Four frogs

Four frogs are lined up on the same upper window sill outside, slumbering in the narrow shade of a large myrtle tree. They are a ghastly ashen gray color due to their automatically cutting back their metabolism as they sleep, safe from predators, weather, and humans. “Etherized upon a table” they look. I wonder what a frog dreams, let alone four of them. Not a twitch despite my obvious hovering; their eyes are unmoved, even no rapid eye movements to hint at dreams. “To sleep, perchance to dream” may not be part of a frog’s angst — at least not until nightfall and hunger awakes them again.

Dalai Lama on lifestyle

In a 1999 teaching session on transforming the mind, the Dalai Lama was asked which was better: a city life style or a remote and peaceful setting? The Dalai Lama replied that while it depended on the individual, the very advanced practitioner might “seek a life of solitude and abandon the world, as it were. That is said to be the highest form of spiritual practice.” For most, however, “it is far more important to be an effective member of society, someone who makes a positive social contribution and integrates spiritual practice as much as possible into daily life.” This is the path for most to pursue, said the Dalai Lama, because solitude is too hard for most and they would discover this too late, only to “slowly and quietly, and with some embarrassment … try to sneak back into society!”
–from Transforming the Mind (2000)
Of course, those who make “a positive social contribution,” etc. are few, and those who pursue the “highest form of spiritual practice” are fewer. The overwhelming majority of people, sadly, do neither, and these are the ones who are not reached either through appeals to social contribution or otherwise.
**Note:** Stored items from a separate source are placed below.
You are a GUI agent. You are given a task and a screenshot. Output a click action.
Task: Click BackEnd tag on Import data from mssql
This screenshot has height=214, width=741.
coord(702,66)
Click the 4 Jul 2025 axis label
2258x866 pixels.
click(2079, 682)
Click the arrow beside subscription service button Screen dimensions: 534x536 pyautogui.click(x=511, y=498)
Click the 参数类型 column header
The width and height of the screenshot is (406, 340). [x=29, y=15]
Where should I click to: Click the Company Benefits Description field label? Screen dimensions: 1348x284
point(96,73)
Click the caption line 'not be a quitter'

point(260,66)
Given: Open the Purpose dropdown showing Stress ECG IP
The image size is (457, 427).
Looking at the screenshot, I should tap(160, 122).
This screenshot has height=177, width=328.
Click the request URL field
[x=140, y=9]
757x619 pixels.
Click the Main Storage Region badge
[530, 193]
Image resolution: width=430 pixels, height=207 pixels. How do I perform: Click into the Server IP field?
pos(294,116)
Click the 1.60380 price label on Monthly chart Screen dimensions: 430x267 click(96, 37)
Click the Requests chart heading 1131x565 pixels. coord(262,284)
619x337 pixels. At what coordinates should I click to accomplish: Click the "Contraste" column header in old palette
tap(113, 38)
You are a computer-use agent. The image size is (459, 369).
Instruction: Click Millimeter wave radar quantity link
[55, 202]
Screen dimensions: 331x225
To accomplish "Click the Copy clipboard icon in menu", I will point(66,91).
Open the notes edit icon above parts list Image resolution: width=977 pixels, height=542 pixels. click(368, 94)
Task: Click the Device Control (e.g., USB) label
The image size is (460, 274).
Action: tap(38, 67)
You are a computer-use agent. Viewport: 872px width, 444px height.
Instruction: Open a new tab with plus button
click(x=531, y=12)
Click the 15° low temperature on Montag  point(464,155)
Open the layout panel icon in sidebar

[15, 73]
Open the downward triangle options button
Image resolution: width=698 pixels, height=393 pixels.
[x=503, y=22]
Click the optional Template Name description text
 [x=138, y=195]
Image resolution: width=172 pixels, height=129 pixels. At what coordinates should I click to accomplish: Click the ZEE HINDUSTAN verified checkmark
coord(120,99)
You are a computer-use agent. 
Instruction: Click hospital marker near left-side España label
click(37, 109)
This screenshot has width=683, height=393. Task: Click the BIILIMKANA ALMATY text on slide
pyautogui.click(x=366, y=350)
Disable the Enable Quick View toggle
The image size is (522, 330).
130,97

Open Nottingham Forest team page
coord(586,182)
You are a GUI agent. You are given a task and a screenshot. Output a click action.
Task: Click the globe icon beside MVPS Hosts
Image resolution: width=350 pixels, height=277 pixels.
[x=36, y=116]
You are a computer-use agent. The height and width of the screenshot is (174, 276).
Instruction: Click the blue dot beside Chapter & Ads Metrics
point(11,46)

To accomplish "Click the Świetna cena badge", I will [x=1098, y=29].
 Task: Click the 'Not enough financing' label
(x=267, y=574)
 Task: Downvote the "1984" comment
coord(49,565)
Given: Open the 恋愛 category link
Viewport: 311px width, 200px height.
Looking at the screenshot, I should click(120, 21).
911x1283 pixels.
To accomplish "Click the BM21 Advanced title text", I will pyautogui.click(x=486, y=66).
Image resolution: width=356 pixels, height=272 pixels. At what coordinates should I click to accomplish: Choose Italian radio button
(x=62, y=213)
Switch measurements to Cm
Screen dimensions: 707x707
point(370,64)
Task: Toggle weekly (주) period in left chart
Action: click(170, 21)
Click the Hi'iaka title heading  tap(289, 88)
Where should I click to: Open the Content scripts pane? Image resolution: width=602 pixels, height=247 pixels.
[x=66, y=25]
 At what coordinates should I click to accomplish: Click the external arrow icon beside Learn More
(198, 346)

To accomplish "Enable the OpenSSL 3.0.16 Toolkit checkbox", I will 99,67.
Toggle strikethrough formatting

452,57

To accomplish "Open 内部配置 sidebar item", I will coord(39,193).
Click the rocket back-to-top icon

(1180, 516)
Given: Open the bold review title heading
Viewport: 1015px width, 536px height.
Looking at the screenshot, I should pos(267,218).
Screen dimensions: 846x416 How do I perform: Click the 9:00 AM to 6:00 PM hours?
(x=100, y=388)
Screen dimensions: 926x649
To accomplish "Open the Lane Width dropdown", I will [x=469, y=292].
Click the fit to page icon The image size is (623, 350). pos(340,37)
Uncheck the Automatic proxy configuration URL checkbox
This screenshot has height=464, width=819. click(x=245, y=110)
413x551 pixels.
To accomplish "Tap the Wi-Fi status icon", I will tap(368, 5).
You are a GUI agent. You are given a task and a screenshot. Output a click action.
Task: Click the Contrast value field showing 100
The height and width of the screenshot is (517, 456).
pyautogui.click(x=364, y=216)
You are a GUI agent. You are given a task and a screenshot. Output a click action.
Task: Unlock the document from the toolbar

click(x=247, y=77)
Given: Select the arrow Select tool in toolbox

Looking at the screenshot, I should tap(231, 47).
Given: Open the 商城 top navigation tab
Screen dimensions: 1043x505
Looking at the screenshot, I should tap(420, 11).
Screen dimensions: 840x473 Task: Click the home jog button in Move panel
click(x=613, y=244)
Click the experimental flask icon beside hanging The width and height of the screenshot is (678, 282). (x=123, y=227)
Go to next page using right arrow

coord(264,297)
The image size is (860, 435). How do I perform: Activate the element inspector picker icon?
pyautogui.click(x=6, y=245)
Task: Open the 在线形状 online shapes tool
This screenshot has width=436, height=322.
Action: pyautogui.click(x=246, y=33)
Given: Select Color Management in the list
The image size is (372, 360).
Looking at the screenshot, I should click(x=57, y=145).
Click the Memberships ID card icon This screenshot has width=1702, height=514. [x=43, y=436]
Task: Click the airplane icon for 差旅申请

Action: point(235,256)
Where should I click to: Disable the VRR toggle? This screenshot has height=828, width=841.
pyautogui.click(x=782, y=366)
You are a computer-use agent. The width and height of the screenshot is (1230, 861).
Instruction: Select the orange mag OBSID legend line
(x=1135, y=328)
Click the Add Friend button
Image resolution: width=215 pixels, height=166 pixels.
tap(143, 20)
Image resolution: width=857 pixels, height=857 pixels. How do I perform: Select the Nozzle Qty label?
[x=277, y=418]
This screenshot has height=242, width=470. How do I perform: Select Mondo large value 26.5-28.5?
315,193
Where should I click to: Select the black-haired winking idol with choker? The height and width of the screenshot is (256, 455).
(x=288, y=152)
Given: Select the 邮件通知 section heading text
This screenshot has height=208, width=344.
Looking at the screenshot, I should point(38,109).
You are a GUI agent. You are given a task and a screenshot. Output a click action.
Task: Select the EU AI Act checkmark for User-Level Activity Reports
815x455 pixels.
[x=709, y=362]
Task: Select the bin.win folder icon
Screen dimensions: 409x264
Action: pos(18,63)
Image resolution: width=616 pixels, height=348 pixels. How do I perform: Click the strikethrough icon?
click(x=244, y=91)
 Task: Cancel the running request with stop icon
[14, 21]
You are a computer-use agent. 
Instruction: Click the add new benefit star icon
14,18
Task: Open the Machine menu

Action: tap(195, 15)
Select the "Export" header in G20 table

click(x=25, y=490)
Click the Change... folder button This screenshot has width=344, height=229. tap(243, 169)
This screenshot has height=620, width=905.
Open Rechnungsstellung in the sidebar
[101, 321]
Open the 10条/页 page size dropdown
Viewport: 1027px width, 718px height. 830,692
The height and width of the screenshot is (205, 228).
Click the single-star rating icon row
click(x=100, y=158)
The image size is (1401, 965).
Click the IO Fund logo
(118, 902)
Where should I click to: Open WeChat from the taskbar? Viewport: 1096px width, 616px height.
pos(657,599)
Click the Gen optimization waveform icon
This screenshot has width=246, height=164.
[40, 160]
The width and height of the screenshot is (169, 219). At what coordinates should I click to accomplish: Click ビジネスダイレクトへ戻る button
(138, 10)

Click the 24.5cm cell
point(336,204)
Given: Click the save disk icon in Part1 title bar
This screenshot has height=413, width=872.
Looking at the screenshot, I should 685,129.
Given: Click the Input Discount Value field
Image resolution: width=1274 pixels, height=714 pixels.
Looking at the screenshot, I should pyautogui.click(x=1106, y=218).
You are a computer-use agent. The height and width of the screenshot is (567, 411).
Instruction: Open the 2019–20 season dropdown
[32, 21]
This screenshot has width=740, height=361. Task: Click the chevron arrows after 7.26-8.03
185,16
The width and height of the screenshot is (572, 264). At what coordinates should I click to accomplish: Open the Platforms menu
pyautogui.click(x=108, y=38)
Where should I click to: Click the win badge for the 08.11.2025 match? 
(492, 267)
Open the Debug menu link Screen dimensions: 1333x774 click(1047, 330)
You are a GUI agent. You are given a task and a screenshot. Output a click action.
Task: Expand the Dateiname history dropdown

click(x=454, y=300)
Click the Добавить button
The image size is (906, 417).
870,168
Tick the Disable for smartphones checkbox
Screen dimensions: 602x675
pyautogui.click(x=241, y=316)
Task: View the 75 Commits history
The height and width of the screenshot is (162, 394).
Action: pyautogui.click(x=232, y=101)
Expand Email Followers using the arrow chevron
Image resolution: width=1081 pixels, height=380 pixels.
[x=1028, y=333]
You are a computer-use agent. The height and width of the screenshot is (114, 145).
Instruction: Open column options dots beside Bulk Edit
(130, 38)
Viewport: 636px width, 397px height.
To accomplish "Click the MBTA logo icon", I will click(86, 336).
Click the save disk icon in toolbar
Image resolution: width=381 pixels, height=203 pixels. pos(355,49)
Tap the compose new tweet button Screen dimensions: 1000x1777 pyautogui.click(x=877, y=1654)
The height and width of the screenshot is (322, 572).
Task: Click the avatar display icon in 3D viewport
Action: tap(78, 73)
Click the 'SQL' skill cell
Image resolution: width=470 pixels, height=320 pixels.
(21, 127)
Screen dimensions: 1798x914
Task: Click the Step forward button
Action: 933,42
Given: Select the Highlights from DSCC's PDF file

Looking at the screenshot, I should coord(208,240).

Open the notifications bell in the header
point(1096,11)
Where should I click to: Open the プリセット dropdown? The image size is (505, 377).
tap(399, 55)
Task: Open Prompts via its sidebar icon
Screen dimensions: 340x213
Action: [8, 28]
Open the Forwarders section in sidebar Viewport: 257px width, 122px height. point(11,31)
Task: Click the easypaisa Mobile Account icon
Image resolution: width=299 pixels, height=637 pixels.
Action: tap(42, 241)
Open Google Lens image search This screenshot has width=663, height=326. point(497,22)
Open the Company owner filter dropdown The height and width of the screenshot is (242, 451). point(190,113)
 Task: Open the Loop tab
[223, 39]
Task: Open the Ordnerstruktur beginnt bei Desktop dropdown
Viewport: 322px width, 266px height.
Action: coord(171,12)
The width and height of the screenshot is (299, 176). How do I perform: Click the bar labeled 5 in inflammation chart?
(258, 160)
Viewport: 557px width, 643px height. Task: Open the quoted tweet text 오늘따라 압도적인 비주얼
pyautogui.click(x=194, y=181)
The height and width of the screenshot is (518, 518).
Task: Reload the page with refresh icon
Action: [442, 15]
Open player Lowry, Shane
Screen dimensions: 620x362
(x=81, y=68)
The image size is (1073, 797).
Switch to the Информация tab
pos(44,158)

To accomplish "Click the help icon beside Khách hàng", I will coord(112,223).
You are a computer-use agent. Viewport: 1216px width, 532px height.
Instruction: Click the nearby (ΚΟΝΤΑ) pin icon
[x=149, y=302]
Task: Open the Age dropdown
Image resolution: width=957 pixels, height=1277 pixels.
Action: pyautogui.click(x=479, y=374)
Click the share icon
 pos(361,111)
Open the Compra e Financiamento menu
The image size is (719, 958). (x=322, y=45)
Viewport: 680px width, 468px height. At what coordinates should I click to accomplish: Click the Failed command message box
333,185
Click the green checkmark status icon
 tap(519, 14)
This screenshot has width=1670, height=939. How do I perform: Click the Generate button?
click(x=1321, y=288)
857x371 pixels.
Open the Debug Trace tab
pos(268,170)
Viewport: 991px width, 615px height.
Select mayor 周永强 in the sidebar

Medieval hermits perceived

Here is a half-amusing quote from a standard medieval history text (Morris Bishop, The Middle Ages; 1968):

Some zealots, for whom the communal life of the monks was insufficiently austere, became hermits or anchorites, obeying the impulse that always bids some to hide from the world. They might build huts in the wilds, dressed in sheepskins, exist on the produce of their own garden and the gifts of poor peasants; or they might continue to serve humanity by settling at a ford or marsh or forest way to guide travelers. Some few, particularly women, had themselves walled in a cell with a window opening on a church.


If silence was a palpable force, an enormous reservoir of energy, what could we envision? A huge labyrinth of an industrial factory, the whir of gigantic machines grinding, clanging, mashing, louder and faster, then suddenly: silence. Or a large room full of voices, a rising hum of anger, a single voice rousing the crowd to fever pitch, and then, suddenly: silence. Or fearful faces staring up at an ominous sky as the roar of bomber aircraft grows louder, closer, visible, screams of fear, and then, suddenly: silence.
Silence is not merely the counterpart of noise when noise is human contrivance. Silence is void and empty of noise, it absorbs and neutralizes noise, it stills and sweetens and renews. If silence were palpable, it would stop noise and the human source of noise.
The emptiness of silence is the fullness of the universe, the fullness of becoming resting in being. And, if our minds are very still, very quiet, we can sense in a palpable way the scent and taste of silence as it descends like a mantle, like a gentle rain shower, over the face of the earth.


Which comes first: widespread depression in modern society, or cultural and financial contrivances creating and servicing a lucrative market? The ominous collusion of culture, business, medicine, education, and popular media tries to overwhelm the average person into believing that, yes, depression is inevitable, virtually innate, a basic part of human nature. The cultural use of pharmaceuticals is a renunciation of will and mocks those in the world who live in conditions that really have brought about disease, illness, and mental problems. Culture creates many diseases that disengagement from culture begins to cure. Silence and simplicity not only cure but prevent, reverting us to a natural state where our degree of dependence on contrivance is minimized, allowing a process of healing (not to say awakening) to begin.